United States or Philippines ? Vote for the TOP Country of the Week !


Nuestros antropólogos se enteraron en seguida de que se celebraba la fiesta de la santa patrona del pueblo, y no les pesó de llegar a este tiempo, porque el estudio concienzudo del instinto religioso en el animal humano les preocupaba hacía tiempo, sobre todo a Moreno.

Mientras los sabios antropólogos se solazaban experimentando esa inefable alegría del que se siente en posesión de la verdad entre tantos seres como se hallan sumidos en el error, nuestra antigua conocida D.ª Rafaela saboreaba sola, como siempre, en una mesa su invariable refresco de grosella.

El médico no estaba en el pueblo. En su lugar vino el albéitar. Los sabios antropólogos dieron un paso atrás, abriendo los ojos desmesuradamente al ver entrar al Pollo. ¿Quién es ese hombre? preguntó D. Pantaleón a un clérigo. ¿Quién ha de ser? El albéitar. Los dos sabios se miraron uno a otro largamente, con sorpresa por parte de Sánchez, con sorpresa y reconvención por la de Moreno.

Los antropólogos quisieron rehusar la invitación porque no les placía comer entre curas; pero no fue posible. No se hable del asunto. Ustedes hacen hoy penitencia con nosotros. Aquí ejerzo yo de pontífice: impongo ayunos y vigilias. Otra vez tengan cuidado de no caer en mis dominios.

, señor, pero íbamos a visitar al Pollo. El hombre se les quedó mirando con respeto. ¿Son ustedes, por casualidad, de la Audiencia? Los sabios quedaron un poco embarazados. Al cabo Moreno dijo: No, señor; somos antropólogos. El hombre les contempló con gran sorpresa y mayor respeto aún. No sabía qué era aquello, pero calculaba que debía de estar relacionado de cerca con el gobierno.

El ingenioso Sánchez sabía de largo tiempo atrás que existía una formidable conjuración de antropólogos españoles, con ramificaciones en varios puntos del extranjero, para destruir o evitar que se propagasen los resultados de sus investigaciones. Así que no le sorprendió aquella nueva contrariedad. A pesar de sus indignos perseguidores, estaba seguro de llegar donde se había propuesto.

Volvió a examinarlos con un poco de recelo y cambió de conversación. Al cabo de un rato, deteniéndose, les propuso desviarse de la vereda y tomar un atajo a campo traviesa. Nuestros antropólogos aceptaron sin vacilar, porque estaban ya bastante rendidos.

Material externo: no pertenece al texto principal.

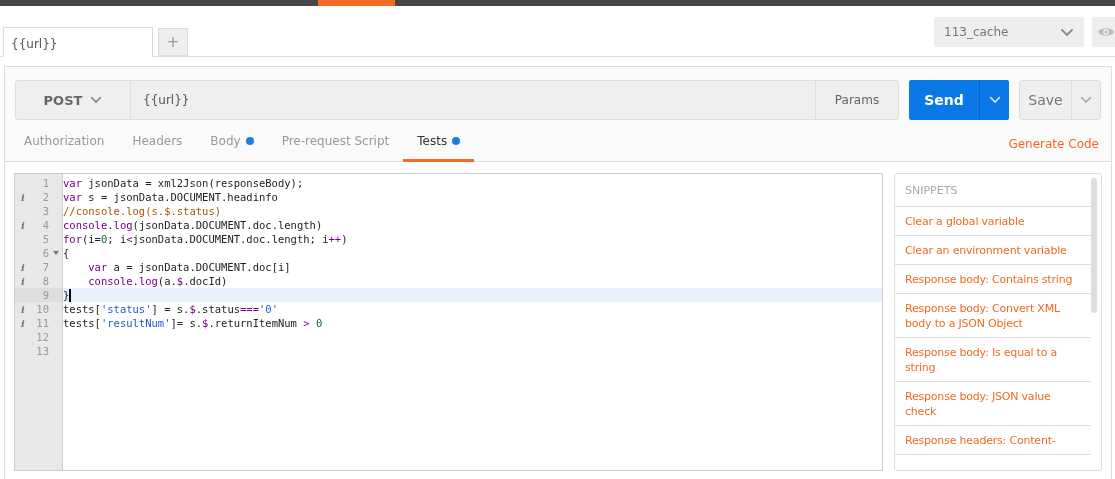 The image size is (1115, 479). Describe the element at coordinates (193, 225) in the screenshot. I see `code-line: console.log(jsonData.DOCUMENT.doc.length)` at that location.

Así es que yo creo, y me propongo publicar un folleto sosteniéndolo, que todos los hombres deben ser reconocidos al llegar a cierta edad por antropólogos competentes, y si presentan los caracteres del tipo criminal, que sean eliminados inmediatamente de la sociedad, si no por la muerte, al menos por la deportación. No respondió el caminante.

El hombre se detuvo, les miró con estupor unos instantes y luego echó una mirada recelosa en torno para cerciorarse sin duda de que se hallaban en completa soledad. Esta mirada ávida causó gran impresión en nuestros antropólogos. Bueno dijo el desconocido. Tomen ustedes las medidas que gusten, pero les advierto que hace mucho tiempo que estoy cerrado.